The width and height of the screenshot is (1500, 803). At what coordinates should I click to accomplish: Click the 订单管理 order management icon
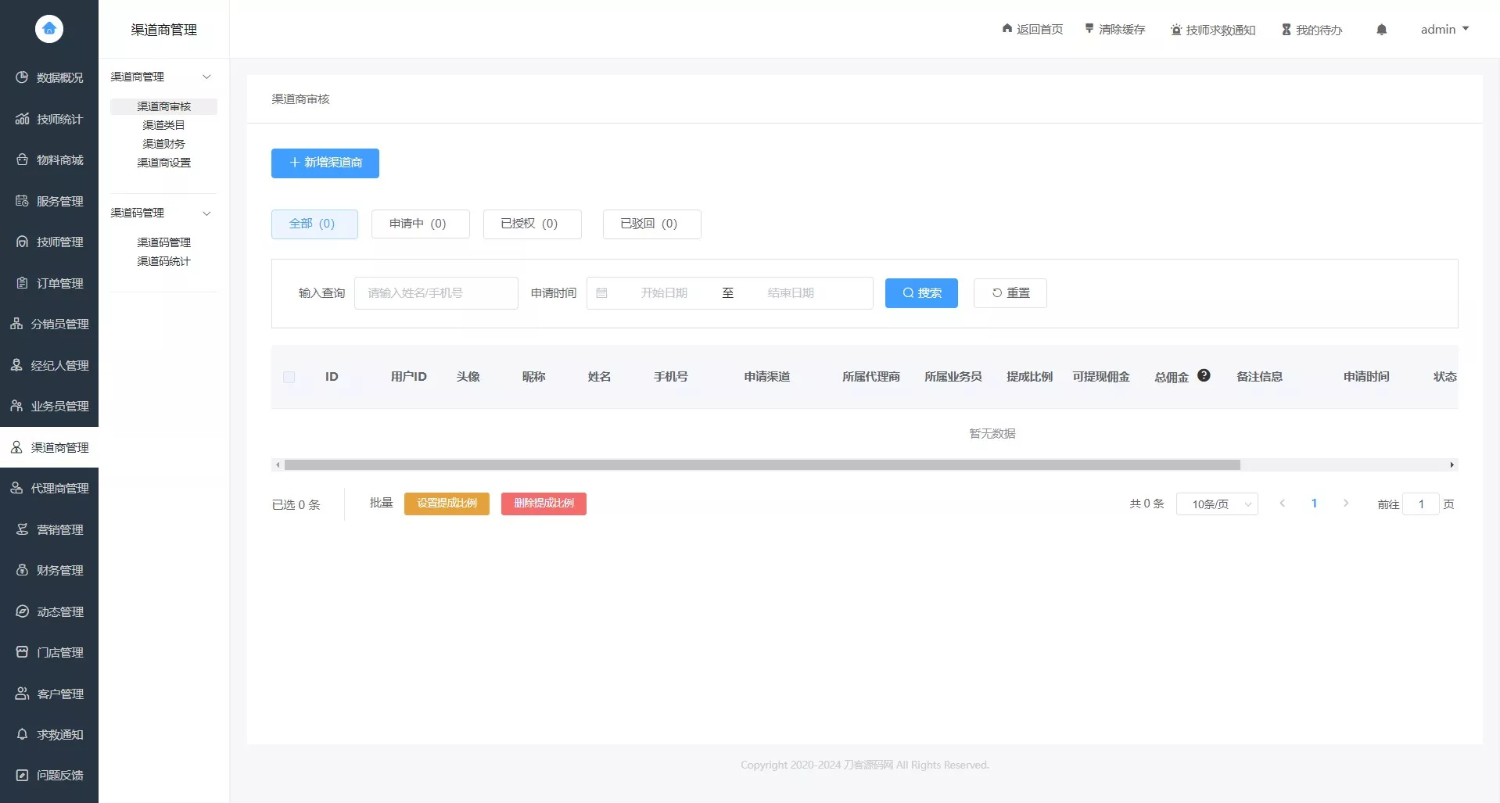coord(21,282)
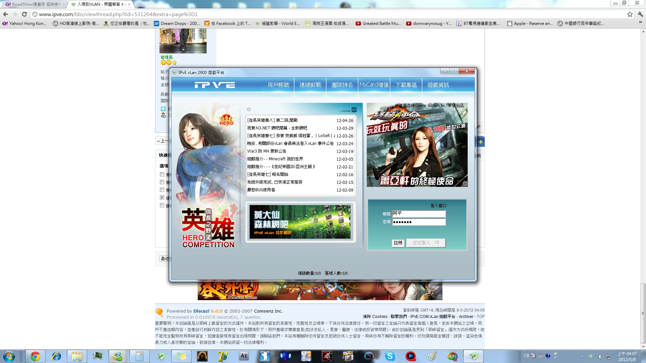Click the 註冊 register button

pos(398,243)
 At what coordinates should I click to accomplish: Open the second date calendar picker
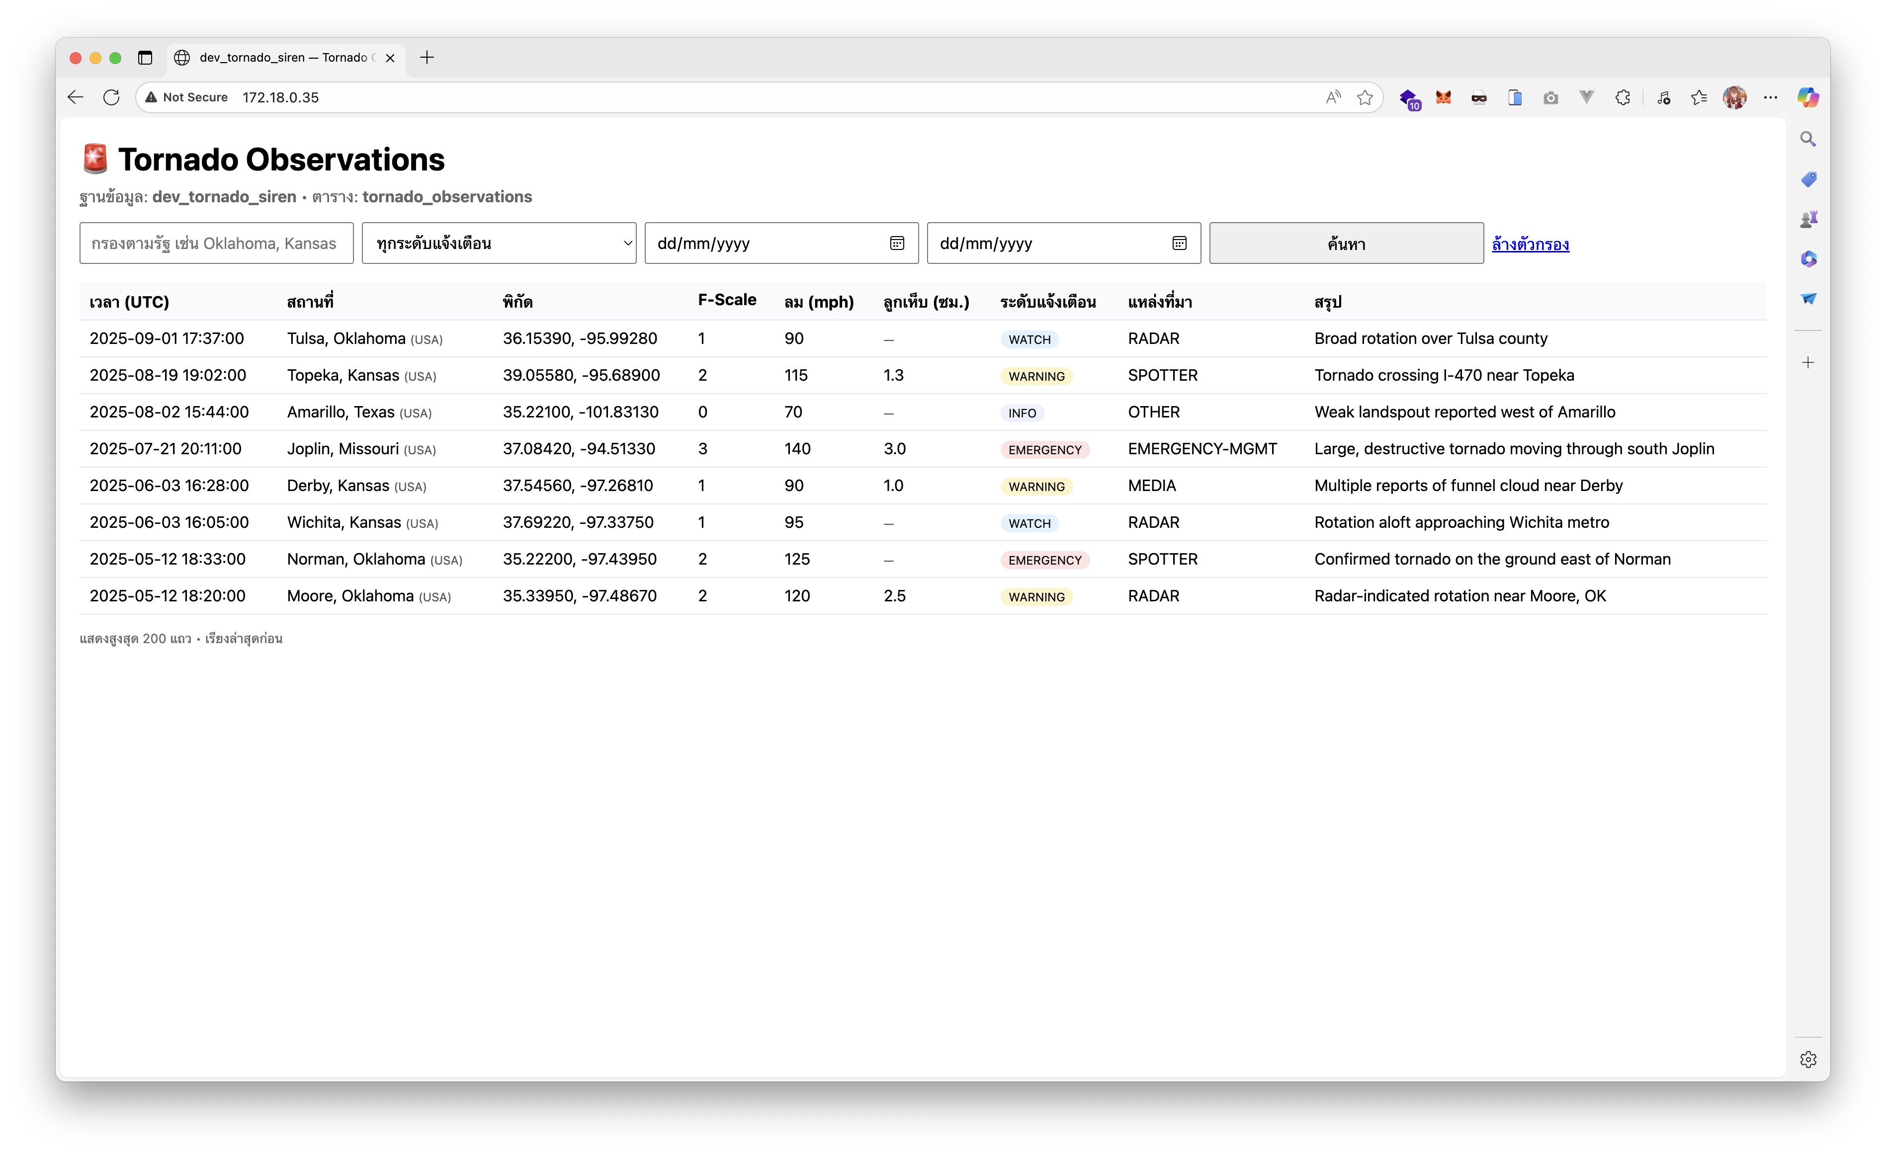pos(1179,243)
-*-*-
**Exercise goal:**
Everything in the data must be printed verbatim except the pictures.

**Solved problem:**
The width and height of the screenshot is (1500, 803). At what coordinates should I click to accomplish: Click the 订单管理 order management icon
coord(21,282)
Click the 註冊 register button

pos(398,243)
 At what coordinates should I click to accomplish: Open the second date calendar picker
pos(1179,243)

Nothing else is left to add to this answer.